18/01/2026
Jean 1, 29-34
Depuis lundi et jusqu’au mercredi
des Cendres que nous célébrerons dans un mois nous vivons la première partie du
temps ordinaire. L’Evangile de ce dimanche prolonge la fête du baptême du
Seigneur. Nous retrouvons Jean dans sa mission de précurseur du Messie : Si
je suis venu baptiser dans l’eau, c’est pour qu’il soit manifesté à Israël. Le
précurseur est celui qui révèle Jésus. Et cette révélation est confirmée par le
don de l’Esprit au moment où il baptise le Messie : J’ai vu l’Esprit
descendre du ciel comme une colombe et il demeura sur lui. Jean est bien
plus que le précurseur, celui qui prépare et annonce la venue du Christ. Il est
aussi témoin et prophète. Témoin de la grandeur du Christ, de sa nature
divine : Avant moi il était. Moi, j’ai vu, et je rends témoignage :
c’est lui le Fils de Dieu. Jean prophétise dès le départ l’accomplissement
de la mission du Messie au terme de sa vie, au moment de Pâque : Voici
l’Agneau de Dieu, qui enlève le péché du monde. Au moment du baptême le
regard que Jean porte sur Jésus embrasse déjà le mystère de la Passion et de la
croix. Il désigne Jésus comme l’Agneau véritable qui en donnant sa vie pour
nous et pour tous les hommes nous purifie de tout péché. Et c’est en raison de
la grandeur de ce don divin que l’Agneau de Dieu est capable de nous baptiser
non pas seulement dans l’eau comme Jean le faisait mais dans l’Esprit Saint. Le
baptême dans l’eau signifiait la démarche de l’homme à la recherche de Dieu et
d’une vie sainte, d’une vie nouvelle. Le baptême dans l’Esprit signifie que
c’est Dieu qui nous recherche, qui vient à notre rencontre et nous appelle à
Lui car Il nous a aimés le premier. Le baptême dans l’Esprit signifie le prix
que nous avons pour le Seigneur. Saint Pierre nous le rappelle d’une manière
magnifique dans sa première lettre :
Vous le savez : ce n’est pas par
des biens corruptibles, l’argent ou l’or, que vous avez été rachetés de la
conduite superficielle héritée de vos pères ; mais c’est par un sang précieux,
celui d’un agneau sans défaut et sans tache, le Christ.
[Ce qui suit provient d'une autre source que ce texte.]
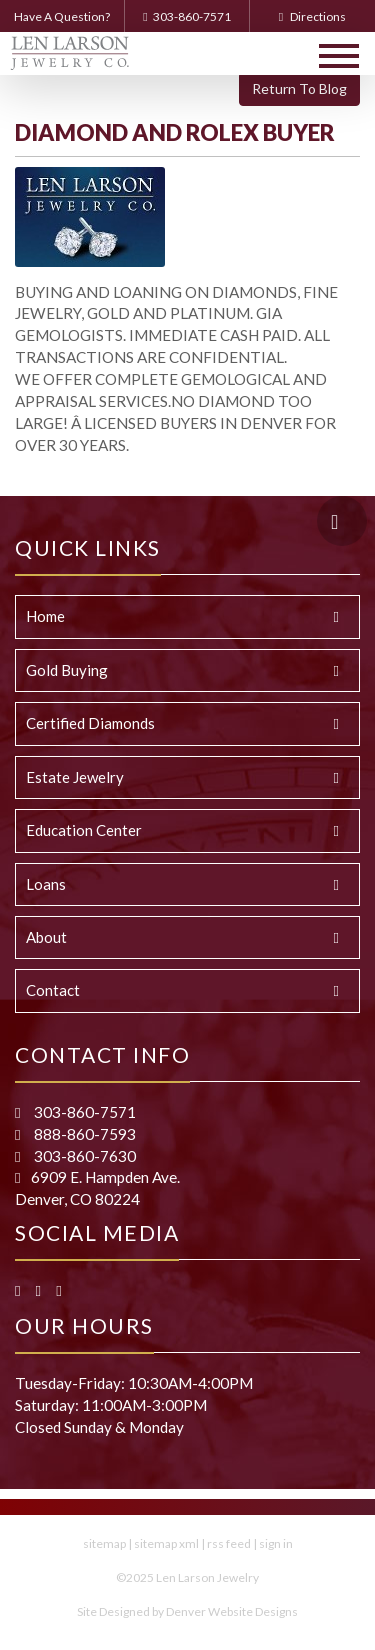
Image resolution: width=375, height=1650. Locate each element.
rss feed (229, 1543)
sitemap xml (166, 1543)
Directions (312, 16)
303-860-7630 (83, 1156)
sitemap (104, 1543)
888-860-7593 (83, 1134)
Dès avant la fondation
du monde, Dieu l’avait désigné d’avance et il l’a manifesté à la fin des temps
à cause de vous.
Le Fils de Dieu en acceptant
d’être l’Agneau de Dieu nous ouvre largement l’accès à la grâce et à la paix
dont nous avons tant besoin pour vivre notre vocation d’hommes et de chrétiens.
Accueillons du fond de notre cœur la salutation de Paul dans la deuxième
lecture :
À vous, la grâce et la paix, de
la part de Dieu notre Père et du Seigneur Jésus Christ.